Lauren Thomas of CNBC.com had the news:
The Florida-based firm said it believes the value of Sears’ businesses are not being reflected in the capital markets. Sears has struggled to find interested buyers, except for its sale of Craftsman to Stanley Black & Decker in 2017.
Sears confirmed receipt of ESL’s letter Monday morning, adding the proposal would be reviewed by an independent board of directors. The companies said Lampert, along with ESL President Kunal Kamlani, wouldn’t participate in any discussions, negotiations or decisions “except to the extent specifically requested by that committee.”
Sears’ stock gained 3.8 percent Monday morning on the news. Earlier, it surged 8 percent.
ESL, Sears’ second-largest shareholder behind Lampert himself, called Kenmore an “iconic brand” and said it would be prepared to close a deal for this asset within 90 days. The appliance brand recently started selling on Amazon.com.
Nathan Bomey of USA Today reported that the deal could help the struggling retailer:
But it could also help prop up the company financially for a longer period, potentially keeping stores alive as the company grapples with the retail sector’s fallout.
Any deal between Lampert and Sears would also deepen the reclusive executive’s financial entanglement with the retailer amid its decline. He has already orchestrated a series of deals in which he has gained control of the retailer’s most valuable real estate and other assets.
Lampert’s letter consisted of multiple elements. He:
• Signaled his hedge fund, ESL, “would be open to making an offer for Sears’ real estate,” which would include assuming the $1.2 billion in secured debt tied to those assets, much of which his hedge fund controls.
As part of such a deal, ESL would lease “some or all of the stores” back to the company “to allow for their continued operation,” he wrote.
Lindsey Rupp, Matthew Townsend and Katherine Doherty of Bloomberg News report the company also has an underfunded pension:
The numbers tell the story.

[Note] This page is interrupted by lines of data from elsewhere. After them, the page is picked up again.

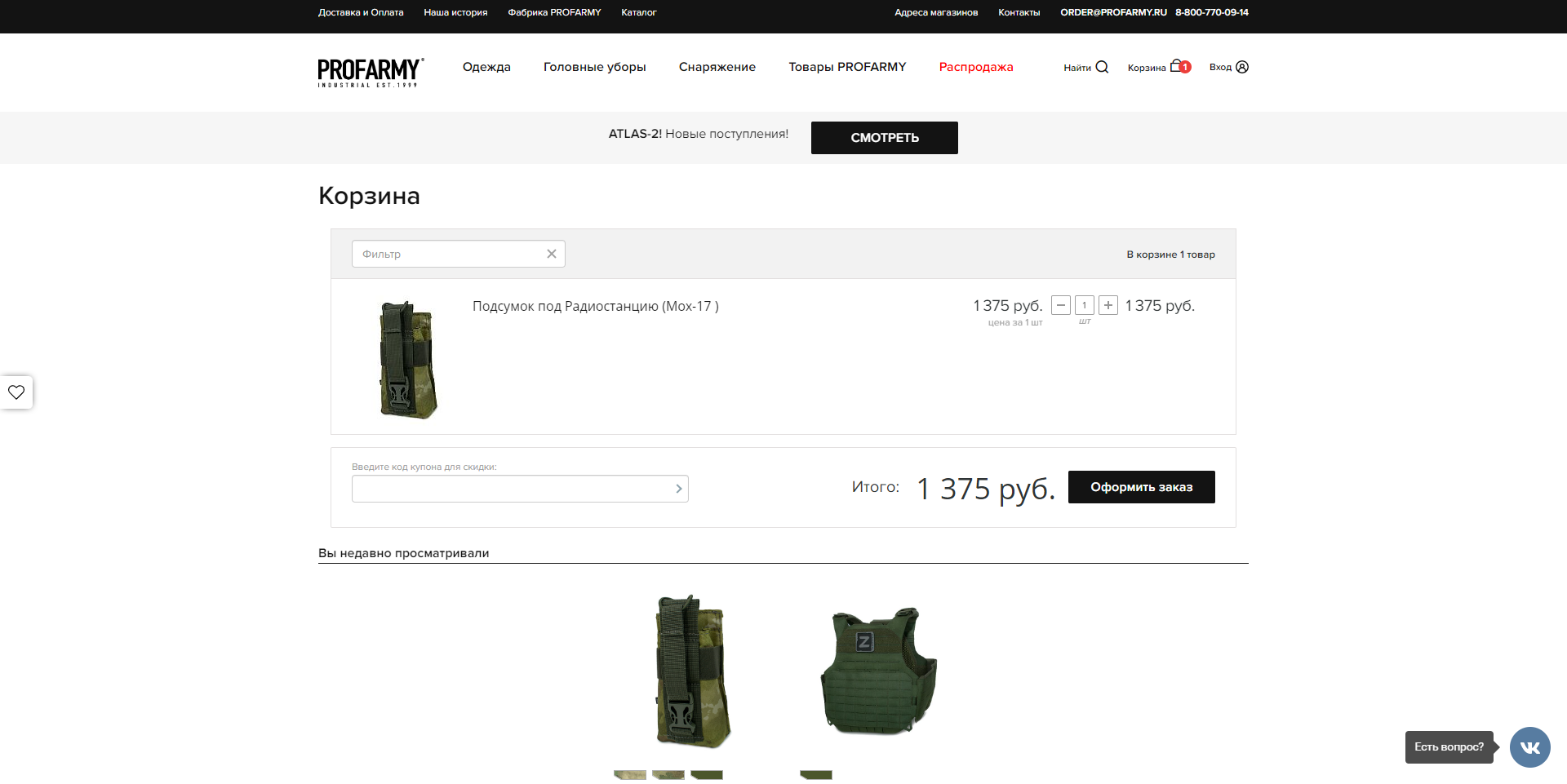The height and width of the screenshot is (784, 1567).
Task: Expand the Снаряжение menu
Action: pos(717,67)
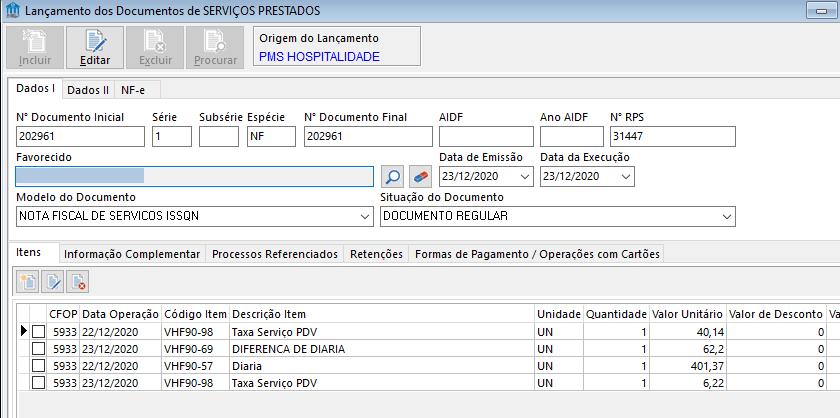The width and height of the screenshot is (840, 418).
Task: Click the Incluir toolbar icon
Action: [x=35, y=41]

About $1 billion of Sears debt will come due within the year, according to the company’s latest results. It has promised pensions to about 100,000 retirees, but its plan was underfunded by $1.47 billion as of Feb. 28. Its bonds are trading well below face value, with some selling for less than 50 cents on the dollar — a sign many investors doubt Sears will pay its debts in full. In the last eight years, Sears stock has plummeted about 95 percent.
“This is a slow-motion liquidation that has gone on for several years, trying to extract cash out of it,” said Craig Johnson, head of research firm Customer Growth Partners. “If you keep going, Sears the retailer will end up with more liquidity that maybe buys it a few more quarters. But to what end, if all Sears is going to end up as is four walls, a roof and a parking lot?”
A spokesman for Sears declined to comment Monday beyond the earlier statement about ESL Investments.
Monday’s plan was Lampert’s latest attempt to put off what some analysts warn may be inevitable: a bankruptcy for the 125-year-old company, whose “Dream Book” catalog was once a fixture in many U.S. homes.